What the task requires
Set down word for word the stretch of the records from the line containing "The height and width of the screenshot is (618, 1002)." through the line containing "click(x=652, y=75)", including both of those lines.

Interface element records
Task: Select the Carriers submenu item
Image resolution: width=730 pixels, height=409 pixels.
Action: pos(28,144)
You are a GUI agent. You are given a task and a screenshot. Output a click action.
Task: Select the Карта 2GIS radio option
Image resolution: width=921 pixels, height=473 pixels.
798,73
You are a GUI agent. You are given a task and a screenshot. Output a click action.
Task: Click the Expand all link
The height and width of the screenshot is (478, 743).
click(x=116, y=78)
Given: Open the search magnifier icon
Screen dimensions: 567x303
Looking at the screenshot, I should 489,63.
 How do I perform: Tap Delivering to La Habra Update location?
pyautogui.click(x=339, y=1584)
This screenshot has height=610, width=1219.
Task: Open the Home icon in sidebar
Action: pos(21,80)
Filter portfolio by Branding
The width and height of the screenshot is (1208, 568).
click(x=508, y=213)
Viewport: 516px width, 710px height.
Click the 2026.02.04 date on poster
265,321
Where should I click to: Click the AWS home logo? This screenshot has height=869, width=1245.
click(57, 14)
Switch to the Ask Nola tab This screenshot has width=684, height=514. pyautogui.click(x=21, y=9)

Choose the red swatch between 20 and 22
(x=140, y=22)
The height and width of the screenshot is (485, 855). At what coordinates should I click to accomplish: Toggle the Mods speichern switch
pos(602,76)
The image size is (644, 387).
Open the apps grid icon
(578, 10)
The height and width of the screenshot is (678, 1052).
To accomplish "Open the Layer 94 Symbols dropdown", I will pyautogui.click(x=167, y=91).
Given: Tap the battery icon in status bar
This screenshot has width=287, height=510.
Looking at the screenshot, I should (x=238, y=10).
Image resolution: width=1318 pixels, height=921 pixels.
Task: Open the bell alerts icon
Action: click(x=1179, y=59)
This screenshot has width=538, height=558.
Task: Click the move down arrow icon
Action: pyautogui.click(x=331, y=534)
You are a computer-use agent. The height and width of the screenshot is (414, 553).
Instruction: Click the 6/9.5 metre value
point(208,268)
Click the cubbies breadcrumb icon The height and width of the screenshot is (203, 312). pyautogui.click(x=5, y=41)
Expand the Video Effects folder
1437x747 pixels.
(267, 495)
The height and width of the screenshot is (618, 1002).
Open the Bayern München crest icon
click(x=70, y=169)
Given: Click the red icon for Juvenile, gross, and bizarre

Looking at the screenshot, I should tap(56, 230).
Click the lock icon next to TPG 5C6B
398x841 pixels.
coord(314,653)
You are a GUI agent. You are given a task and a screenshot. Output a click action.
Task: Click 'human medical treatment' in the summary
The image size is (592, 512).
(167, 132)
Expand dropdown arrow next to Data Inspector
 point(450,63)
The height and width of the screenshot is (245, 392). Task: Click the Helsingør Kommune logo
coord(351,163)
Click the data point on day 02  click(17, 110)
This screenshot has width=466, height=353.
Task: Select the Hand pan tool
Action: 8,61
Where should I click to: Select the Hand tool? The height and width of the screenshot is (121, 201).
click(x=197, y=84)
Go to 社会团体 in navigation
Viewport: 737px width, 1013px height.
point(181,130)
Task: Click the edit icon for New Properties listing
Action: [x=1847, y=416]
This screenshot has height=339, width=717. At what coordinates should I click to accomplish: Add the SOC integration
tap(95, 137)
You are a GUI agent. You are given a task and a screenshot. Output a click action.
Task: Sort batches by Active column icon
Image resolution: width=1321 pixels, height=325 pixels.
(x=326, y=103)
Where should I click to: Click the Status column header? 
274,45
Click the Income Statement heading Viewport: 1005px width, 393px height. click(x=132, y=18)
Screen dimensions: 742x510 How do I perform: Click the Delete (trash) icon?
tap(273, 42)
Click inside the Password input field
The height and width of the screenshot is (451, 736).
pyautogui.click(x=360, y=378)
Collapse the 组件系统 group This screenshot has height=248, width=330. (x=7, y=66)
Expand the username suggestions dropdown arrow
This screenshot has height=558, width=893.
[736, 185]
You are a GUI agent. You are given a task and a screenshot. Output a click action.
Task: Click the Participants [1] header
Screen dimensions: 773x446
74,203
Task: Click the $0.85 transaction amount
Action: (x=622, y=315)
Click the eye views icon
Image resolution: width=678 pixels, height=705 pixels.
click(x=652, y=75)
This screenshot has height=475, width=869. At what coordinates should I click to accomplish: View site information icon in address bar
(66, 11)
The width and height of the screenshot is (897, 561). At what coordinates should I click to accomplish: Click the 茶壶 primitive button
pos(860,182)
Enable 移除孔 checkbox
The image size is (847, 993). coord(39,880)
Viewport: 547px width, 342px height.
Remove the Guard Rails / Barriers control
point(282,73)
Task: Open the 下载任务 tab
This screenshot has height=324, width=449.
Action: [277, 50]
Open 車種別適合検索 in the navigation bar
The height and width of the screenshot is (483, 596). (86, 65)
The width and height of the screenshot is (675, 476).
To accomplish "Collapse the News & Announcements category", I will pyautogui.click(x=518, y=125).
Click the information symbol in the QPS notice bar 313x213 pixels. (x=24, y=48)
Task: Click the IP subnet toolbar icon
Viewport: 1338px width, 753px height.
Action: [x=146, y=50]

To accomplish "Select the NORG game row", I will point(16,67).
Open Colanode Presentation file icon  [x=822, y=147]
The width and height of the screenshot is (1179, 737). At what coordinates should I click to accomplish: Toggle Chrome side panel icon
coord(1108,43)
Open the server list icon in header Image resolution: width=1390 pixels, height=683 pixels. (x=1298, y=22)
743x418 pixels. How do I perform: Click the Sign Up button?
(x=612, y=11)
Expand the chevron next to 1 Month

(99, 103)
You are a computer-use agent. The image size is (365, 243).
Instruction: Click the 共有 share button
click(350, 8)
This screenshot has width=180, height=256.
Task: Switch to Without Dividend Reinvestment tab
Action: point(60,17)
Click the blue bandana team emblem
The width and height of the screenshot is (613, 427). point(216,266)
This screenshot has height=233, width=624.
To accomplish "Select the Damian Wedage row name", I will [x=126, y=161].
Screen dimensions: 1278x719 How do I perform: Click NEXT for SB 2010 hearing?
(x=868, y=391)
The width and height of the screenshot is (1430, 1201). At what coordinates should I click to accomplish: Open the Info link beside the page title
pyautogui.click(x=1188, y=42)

Answer to the exercise
The height and width of the screenshot is (618, 1002).
Open the Bayern München crest icon
click(x=70, y=169)
Given: Click the red icon for Juvenile, gross, and bizarre

Looking at the screenshot, I should tap(56, 230).
Click the lock icon next to TPG 5C6B
398x841 pixels.
coord(314,653)
You are a GUI agent. You are given a task and a screenshot. Output a click action.
Task: Click 'human medical treatment' in the summary
The image size is (592, 512).
(167, 132)
Expand dropdown arrow next to Data Inspector
 point(450,63)
The height and width of the screenshot is (245, 392). Task: Click the Helsingør Kommune logo
coord(351,163)
Click the data point on day 02  click(17, 110)
This screenshot has width=466, height=353.
Task: Select the Hand pan tool
Action: 8,61
Where should I click to: Select the Hand tool? The height and width of the screenshot is (121, 201).
click(x=197, y=84)
Go to 社会团体 in navigation
Viewport: 737px width, 1013px height.
point(181,130)
Task: Click the edit icon for New Properties listing
Action: [x=1847, y=416]
This screenshot has height=339, width=717. At what coordinates should I click to accomplish: Add the SOC integration
tap(95, 137)
You are a GUI agent. You are given a task and a screenshot. Output a click action.
Task: Sort batches by Active column icon
Image resolution: width=1321 pixels, height=325 pixels.
(x=326, y=103)
Where should I click to: Click the Status column header? 
274,45
Click the Income Statement heading Viewport: 1005px width, 393px height. click(x=132, y=18)
Screen dimensions: 742x510 How do I perform: Click the Delete (trash) icon?
tap(273, 42)
Click inside the Password input field
The height and width of the screenshot is (451, 736).
pyautogui.click(x=360, y=378)
Collapse the 组件系统 group This screenshot has height=248, width=330. (x=7, y=66)
Expand the username suggestions dropdown arrow
This screenshot has height=558, width=893.
[736, 185]
You are a GUI agent. You are given a task and a screenshot. Output a click action.
Task: Click the Participants [1] header
Screen dimensions: 773x446
74,203
Task: Click the $0.85 transaction amount
Action: (x=622, y=315)
Click the eye views icon
Image resolution: width=678 pixels, height=705 pixels.
click(x=652, y=75)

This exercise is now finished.